GM Bank expands mobile banking scope

MANILA, Philippines - GM Bank is the largest rural bank in Nueva Ecija (Philippines) with its head office in Cabanatuan City, more than three hours by land north of Manila. It has been in partnership with Globe’s G-Xchange Inc. (GXI) and the Rural Bankers Association of the Philippines-Microentrepreneurs Access to Banking Services (RBAP-MABS) program and for its mobile phone banking initiative since 2006. 

It is also one of the banks participating in the new Channel Management Initiative supported by USAID/Philippines and MICRA Philippines, which is supported by Mercy Corps through a grant from Bill and Melinda Gates Foundation.

The initiative focuses on developing partnerships between local merchant-partners who are accredited GXI cash-in and cash-out outlets (CICOs). 

Rural banks provide liquidity services to the CICOs as well as send customers to their shops. The CICOs provide cash-in and cash-out services for the rural banks and help them in promoting mobile phone banking services.

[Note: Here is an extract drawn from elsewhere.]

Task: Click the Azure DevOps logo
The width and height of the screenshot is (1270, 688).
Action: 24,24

Recently, GM Bank shared a new use case focused on students and schools to stimulate an m-banking ecosystem between the bank, its merchant-partners, students, and neighboring schools.

The province, especially Cabanatuan City, is the educational center of the Central Luzon and Cagayan Valley regions.

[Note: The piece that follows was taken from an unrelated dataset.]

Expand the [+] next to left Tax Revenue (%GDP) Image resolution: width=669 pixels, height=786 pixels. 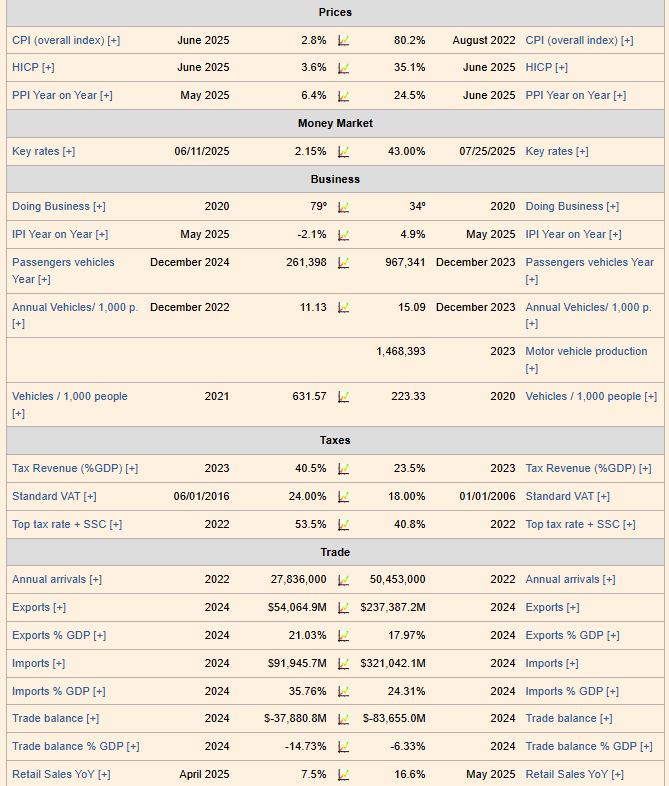(x=131, y=468)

Cabanatuan City is a university town with students comprising approximately 48 percent of its more than 260,000 population. The city has three universities, five colleges, one science high school, more than 15 public high schools, and more than 80 public and private primary schools. Notable institutions include Wesleyan University (Philippines), which is the largest and oldest private university in Nueva Ecija, Araullo University, Nueva Ecija University of Science and Technology, College of the Immaculate Concepcion, La Fortuna Colleges, the Dr. Gloria Lacson Foundation Colleges, and the Maria Assumpta Catholic Seminary.

With the large number of schools, the senior management saw the opportunity to support families wanting to pay their children’s tuition and send allowances by authorizing payments and withdrawals from their GM Bank savings account and the bank’s GCASH-based mobile phone banking services.

In addition, the progressive rural bank saw the opportunity to provide salary loans via Text-A-Credit to school employees and payroll services via Text-A-Sweldo for the schools.

By maximizing its banking relationships with the schools and parents, students can also jumpstart the local mobile money ecosystem. To this end, channel officers have begun identifying and training students and GCASH accredited merchant-partners within or near school grounds on the use of m-banking services.